**INFORMATION SUPPLIED**
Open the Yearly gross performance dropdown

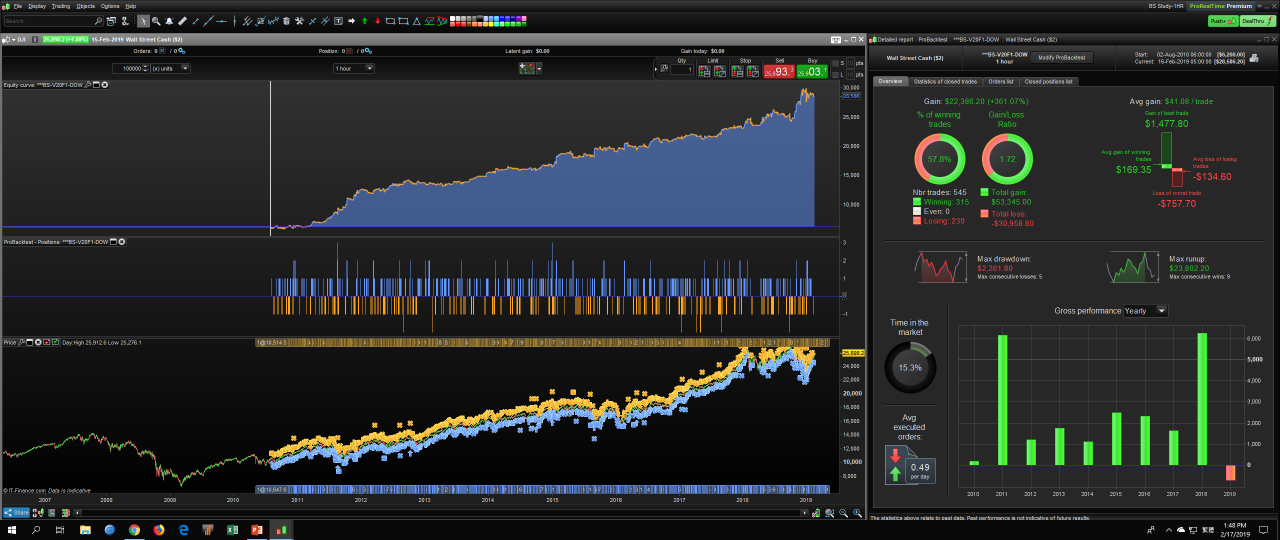(1146, 311)
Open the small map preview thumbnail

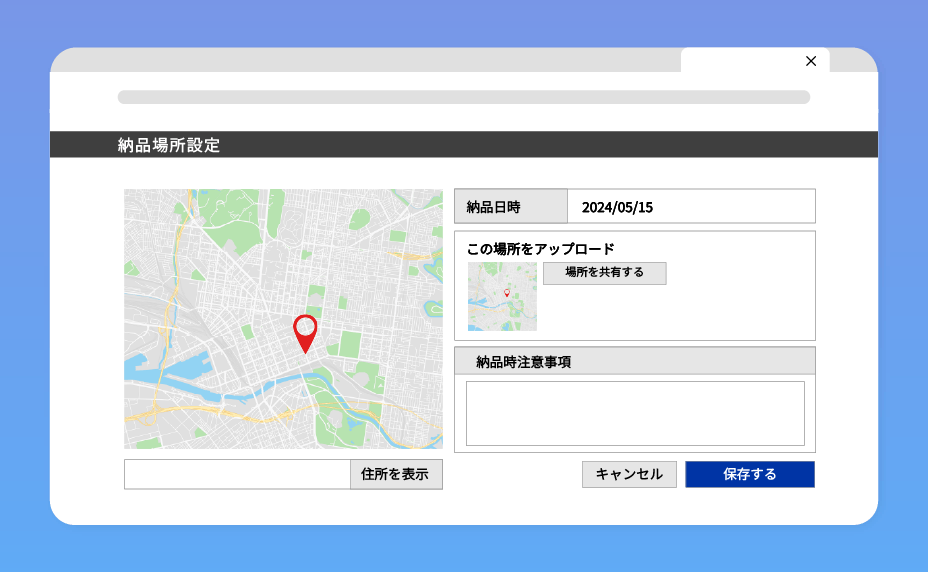pos(502,297)
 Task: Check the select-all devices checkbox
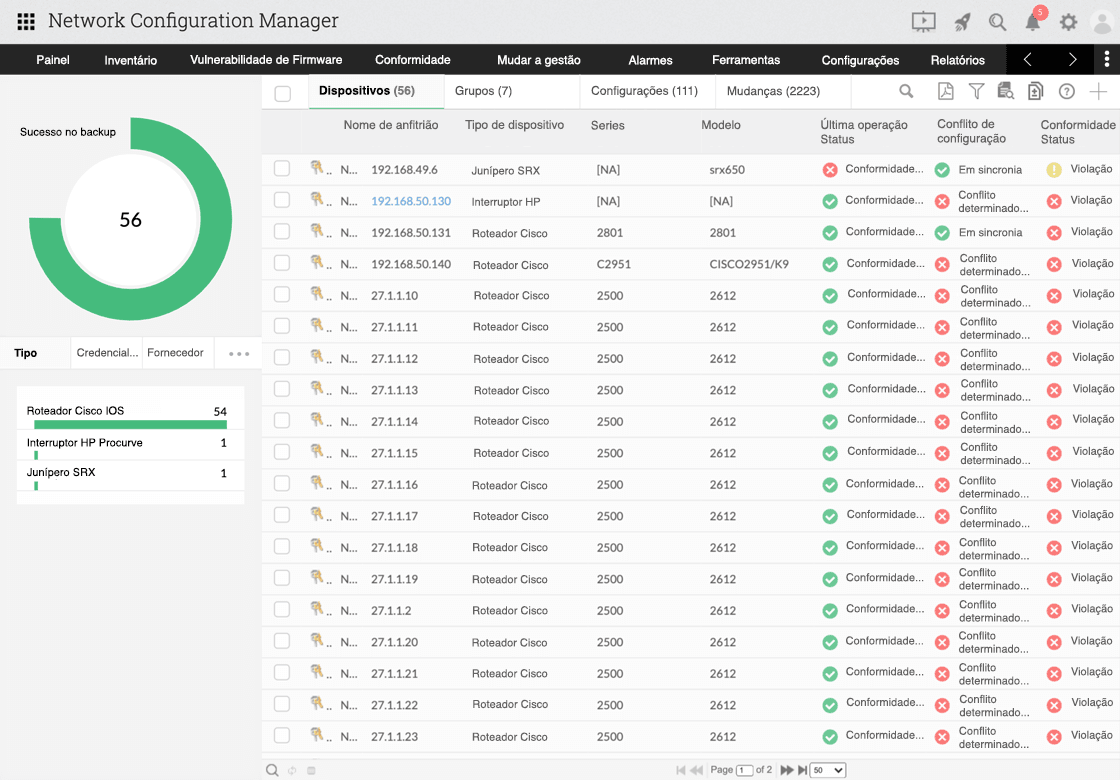tap(281, 91)
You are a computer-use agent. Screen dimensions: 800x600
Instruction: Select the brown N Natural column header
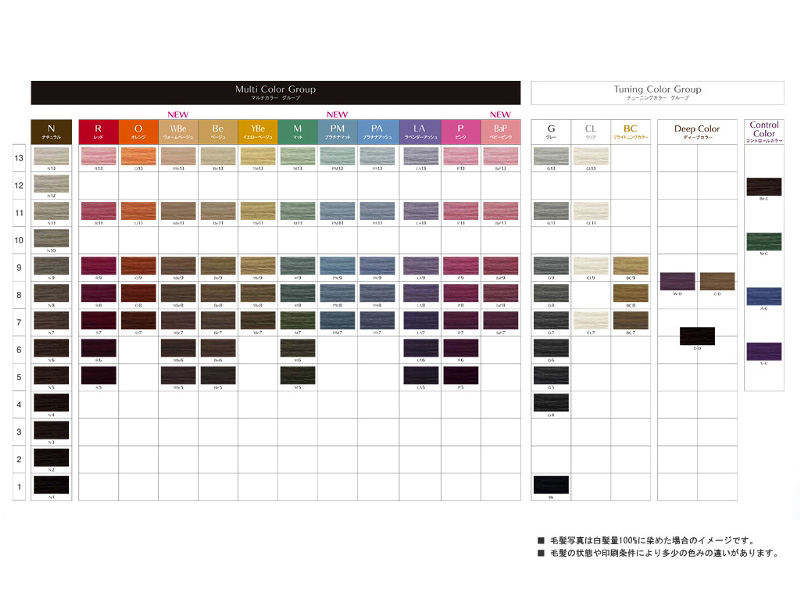point(50,132)
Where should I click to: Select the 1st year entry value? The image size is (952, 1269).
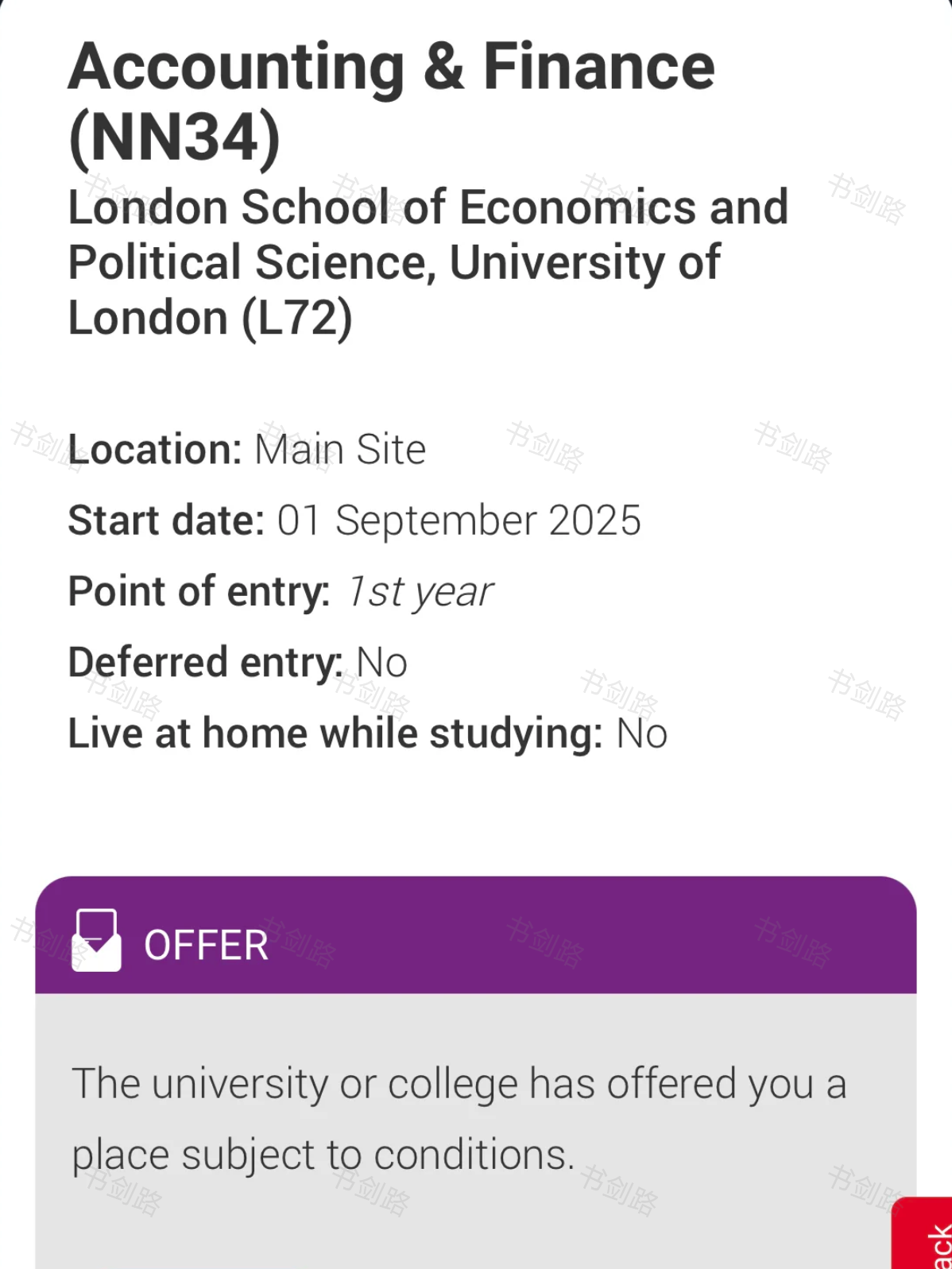[x=420, y=592]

**TASK PROMPT**
In your copy, please omit the pictures and print every line of the records exactly.

**ANSWER BELOW**
Open the Yearly gross performance dropdown

(1146, 311)
Open the small map preview thumbnail

pos(502,297)
 Task: Check the select-all devices checkbox
tap(281, 91)
You are a computer-use agent. Screen dimensions: 800x600
Instruction: Select the brown N Natural column header
point(50,132)
Where should I click to: Select the 1st year entry value? The image size is (952, 1269).
[x=420, y=592]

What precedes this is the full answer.